Estávamos à beira do rio fino de água que corta San Thomé. Do barulho se ouviam grilos e água seguindo seu derradeiro curso. Primitivo o sentido da nossa roda e fogueira ao centro; o estalar dos gravetos em brasa. A platéia de estrelas cintilantes formavam o espelho, onde víamos nossos próprios olhos. Nas mãos: sacos plásticos em cola de forma ausente, com que saíamos de nossos corpos para visões de nossas vidas. Flap flup flap flup. O saco plástico imitava o movimento do diafragma-pulmão. Imitava o momento anterior ao sono profundo...arquejante, spaccio, arquejante, spaccio, contração, spaccio, respiração, pausa, ritmo, coração, fluxo sangüíneo, diminui cadência, compasso diminui, estado alfa-beta...durma.
A mulher de Jó estava sentada na roda de pragma e nos observava temendo repetir-se o caminho que fizera ao olhar para traz.
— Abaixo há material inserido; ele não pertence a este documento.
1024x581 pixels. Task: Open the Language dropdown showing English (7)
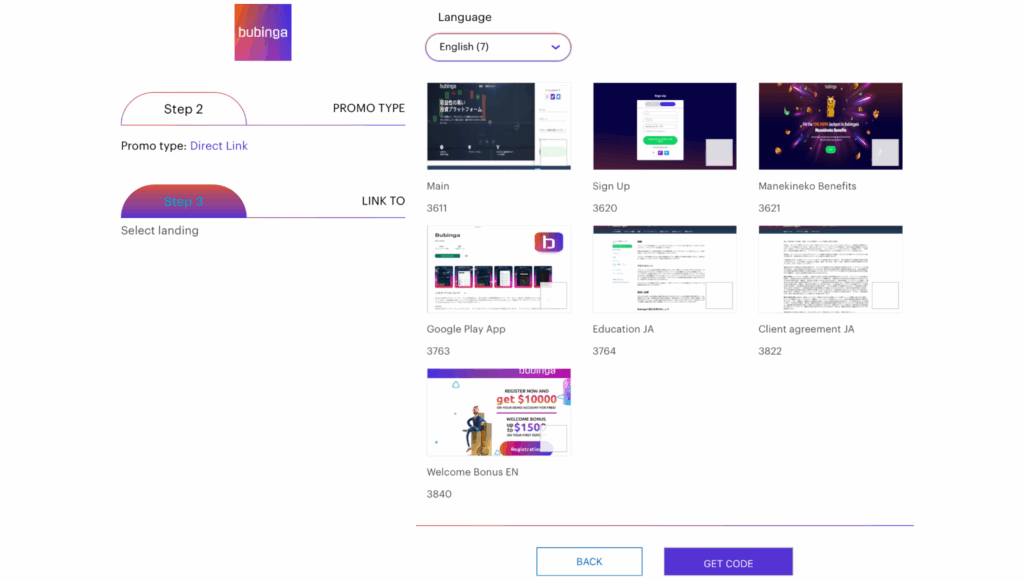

Olhou repentinamente como a me reprovar pelo intento; quase súplica do vício da razão de alterar o espírito presente a drogadição do estado alterado da mente. Não me importei. Não era para tanto, pois não cabe a mim julgar uma visão. Só a viagem daquela fração de segundo poderia explicar mil motivos em minutos finitos: de como o homem se sente poderoso e mesquinho ao dar valor a descrença; ao ato de violar o segredo do xamã.
Aquilo ocorreria mais vezes, mais e mais e pedia que cessasse. A bad trip era sempre a mesma. Me via cercado em uma cratera lunar. Dela brotava sulcos de terra; leiva a misturar-se ao cheiro de enxofre; carne em corpos defumados após a queda de um meteorito. A fumaça envolvia negro o horizonte e impedia o sol de beijar a terra. Após, ouvia gritos desesperados de crianças que corriam sem direção feito baratas envenenadas. Seus rostos traziam feições de abandono. Eu mecanicamente repetia o mesmo: “é o fim, é o fim... acabou o mundo. Acabou e ficamos nós três: o pai, o filho e o espírito santo”.
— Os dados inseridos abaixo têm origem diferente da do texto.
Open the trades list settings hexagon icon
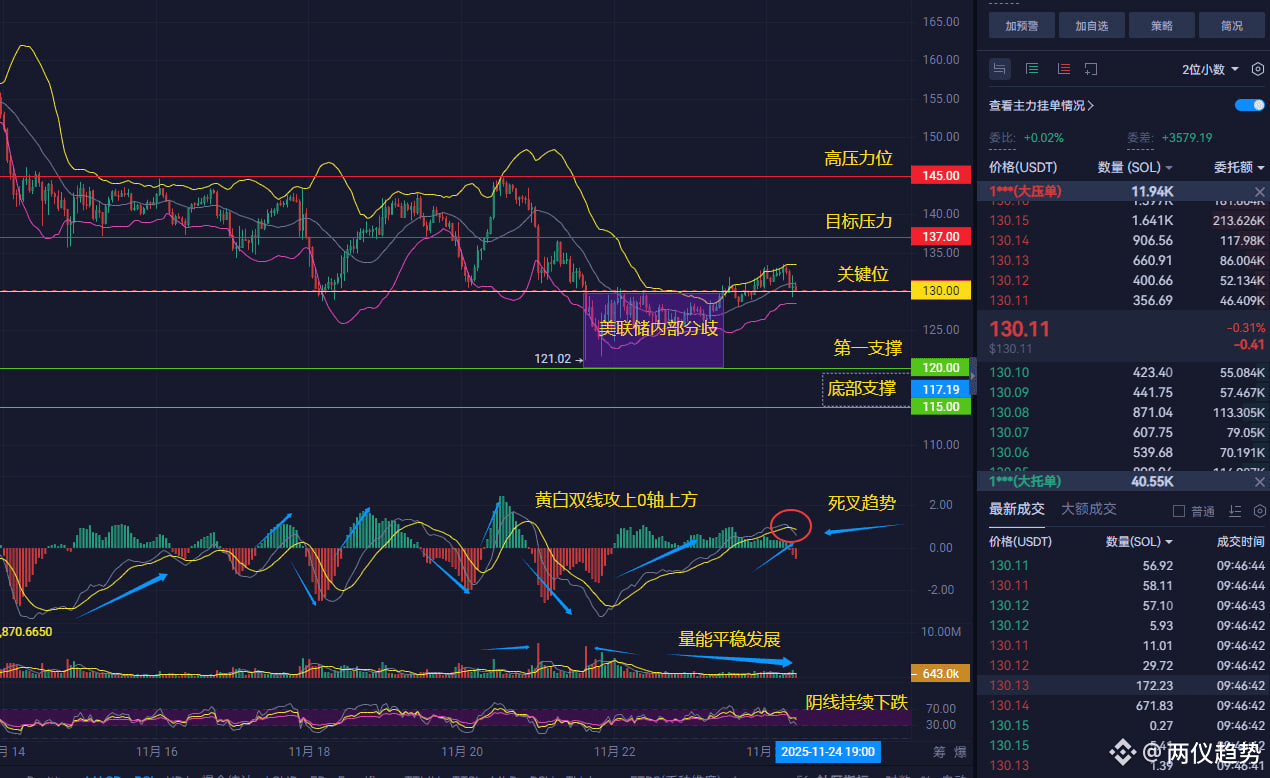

Bem mais tarde depois de ingerir leite - parte da nossa desintoxicação - lembrava da infância/adolescência quando um amigo da escola contava nos dedos os anos para o fim do mundo. Para ele, o mundo acabaria a meia-noite do ano dois mil. Para minha avó que não era vidente, a vida tinha fim quando corria a primeira lágrima da carpideira, ou quando relembrava cada nome gravado na lápide, data de nascimento e morte de ente-queridos. Isso não a impedia de fazer seus presságios: “o mundo acabará em fogo. Assim seja feita a vontade daquele que é o verdadeiro pai e criador”.
Tudo voltava. Via meus amigos de pragma em suas viagens pessoais. Um ria do pealo que o peão levara do cavalo. Outro se punha de pé, imitando um surfista a pegar uma onda gigantesca. E eu pincelava o céu com meus dedos a procura do zodíaco. Ficávamos sem noção do tempo, entregues à noite e ao silêncio das horas. Ouvíamos nossas respirações e a inquietude serena do bucólico ser inanimado com que convivíamos... os nossos fantasmas.
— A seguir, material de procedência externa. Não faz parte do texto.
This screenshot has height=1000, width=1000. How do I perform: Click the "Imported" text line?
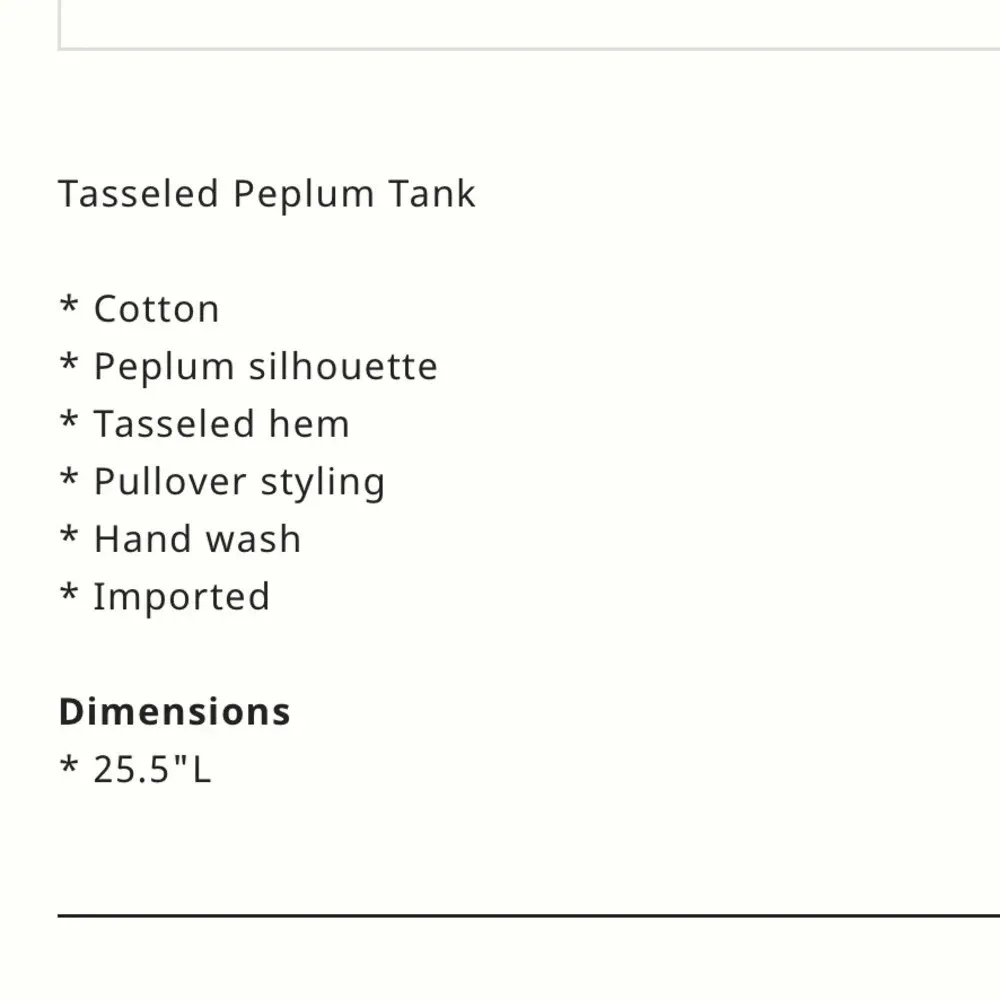pyautogui.click(x=181, y=598)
..........................................
A sociedade julga por demais os vícios e sofregamente os viciados. Não sabe ela estar envolta numa carapuça, armadilha não ilusória. Conquanto insiste em negar a natureza humana por achar demasiada perfeita a razão de se entregar clandestinamente ao que lhe parece verdadeiro. E assim, confortável e pura de espírito não responde por seus atos conservadores; moralmente ultrapassados se dizem juízes da incompreensão que não está nas palavras, mas naquele que não ouve e não vê a negação: a pedra na mão do pecador.